[RECORDS Boundary: Start]
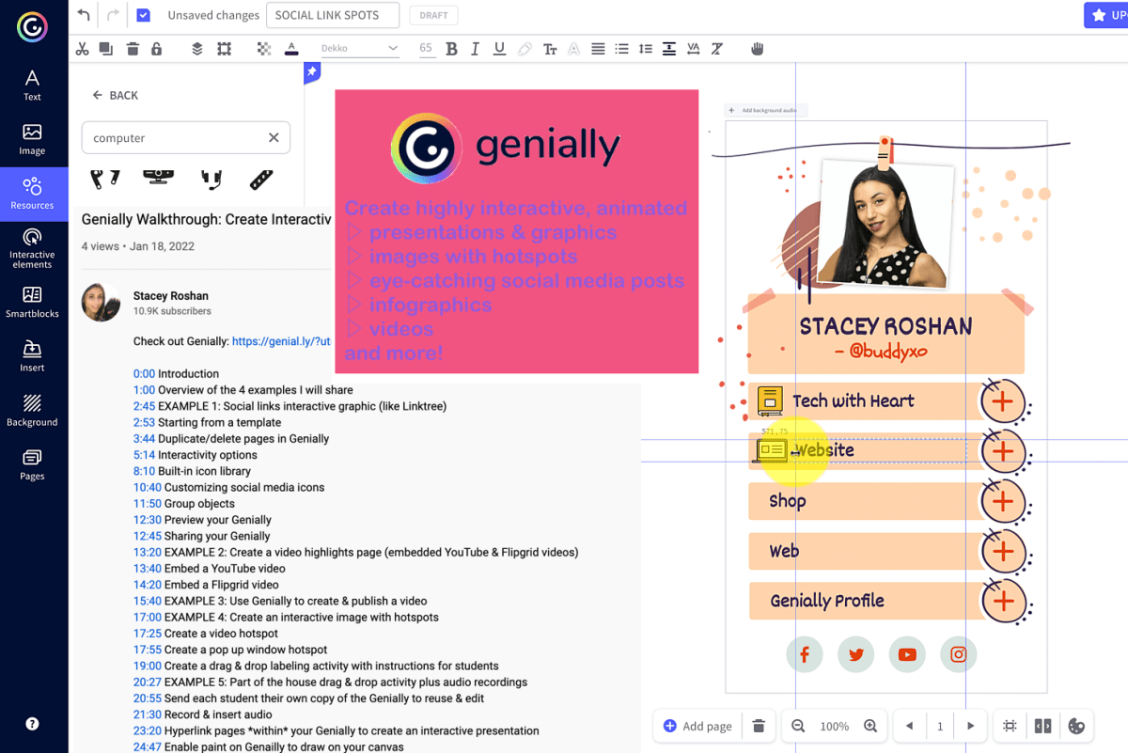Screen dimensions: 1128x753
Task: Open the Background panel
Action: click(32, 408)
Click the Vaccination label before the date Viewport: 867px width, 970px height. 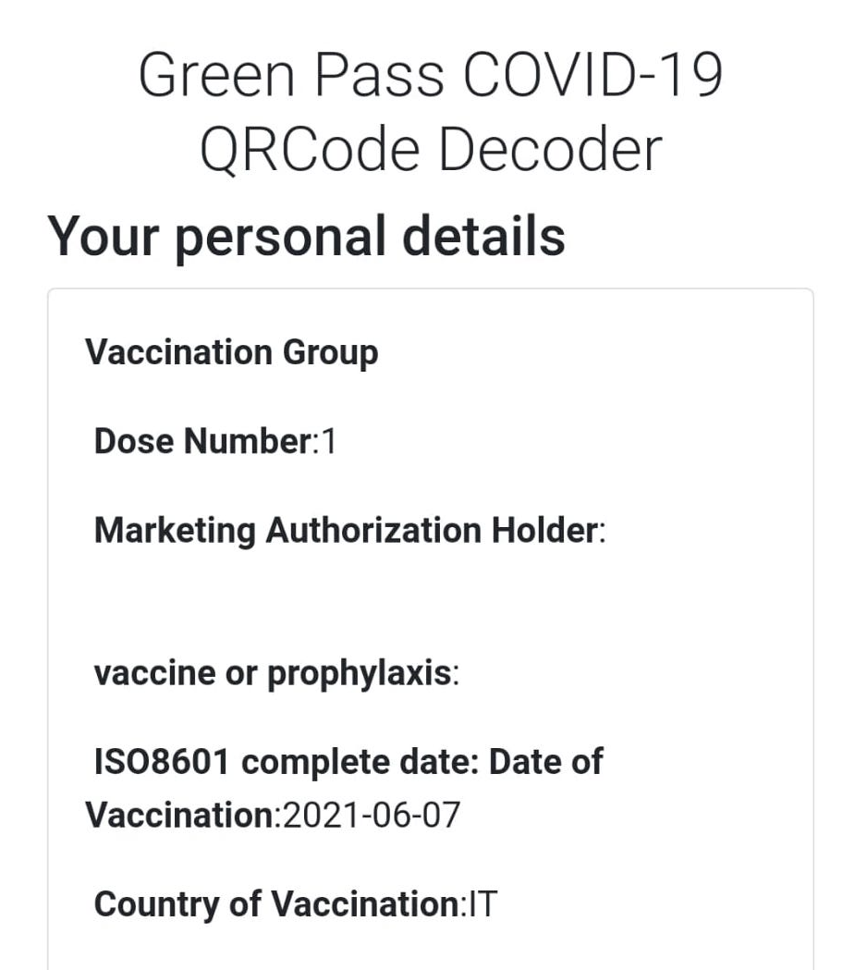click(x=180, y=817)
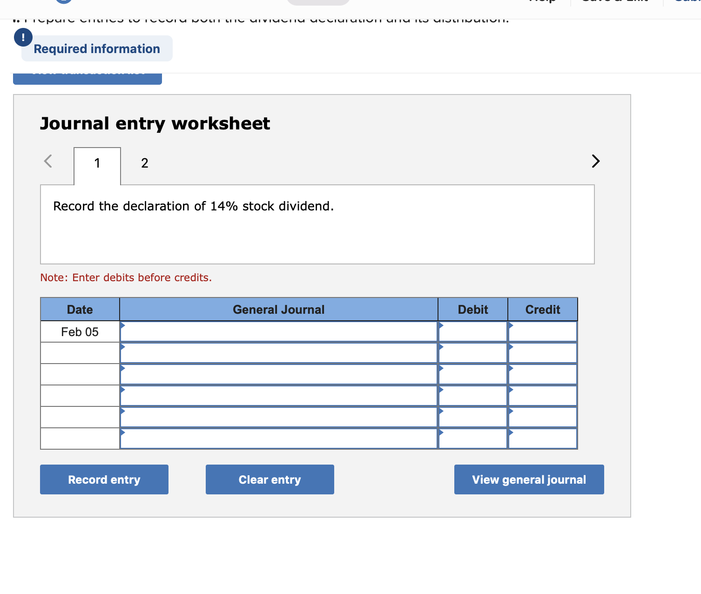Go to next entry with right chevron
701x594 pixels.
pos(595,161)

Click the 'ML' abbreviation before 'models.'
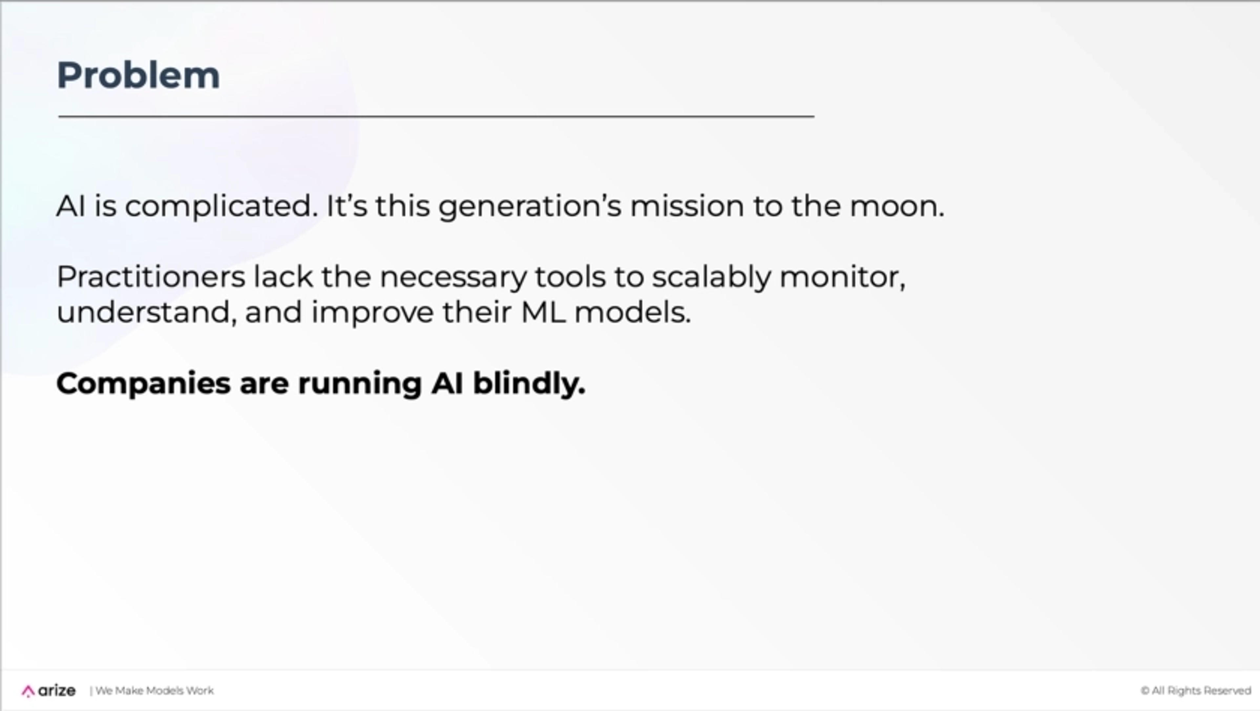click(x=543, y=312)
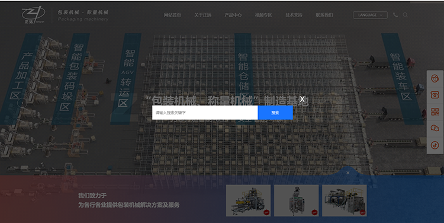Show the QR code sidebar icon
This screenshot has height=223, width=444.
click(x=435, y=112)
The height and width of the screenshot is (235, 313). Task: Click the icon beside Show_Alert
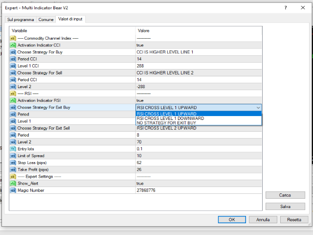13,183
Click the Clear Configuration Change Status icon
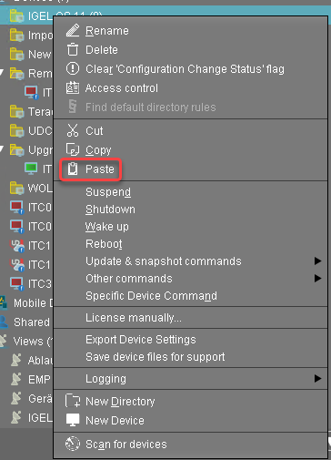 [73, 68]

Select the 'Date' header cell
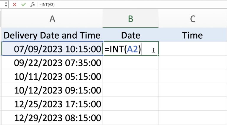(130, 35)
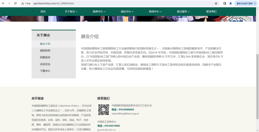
[RECORDS Boundary: End]
With all pictures excluded, output exactly the lines from the one containing "The height and" through the final line of the entries, inclusive.

**TASK RESPONSE**.
The height and width of the screenshot is (235, 313). Task: Click the icon beside Show_Alert
13,183
Click the Clear Configuration Change Status icon
 [73, 68]

Select the 'Date' header cell
(130, 35)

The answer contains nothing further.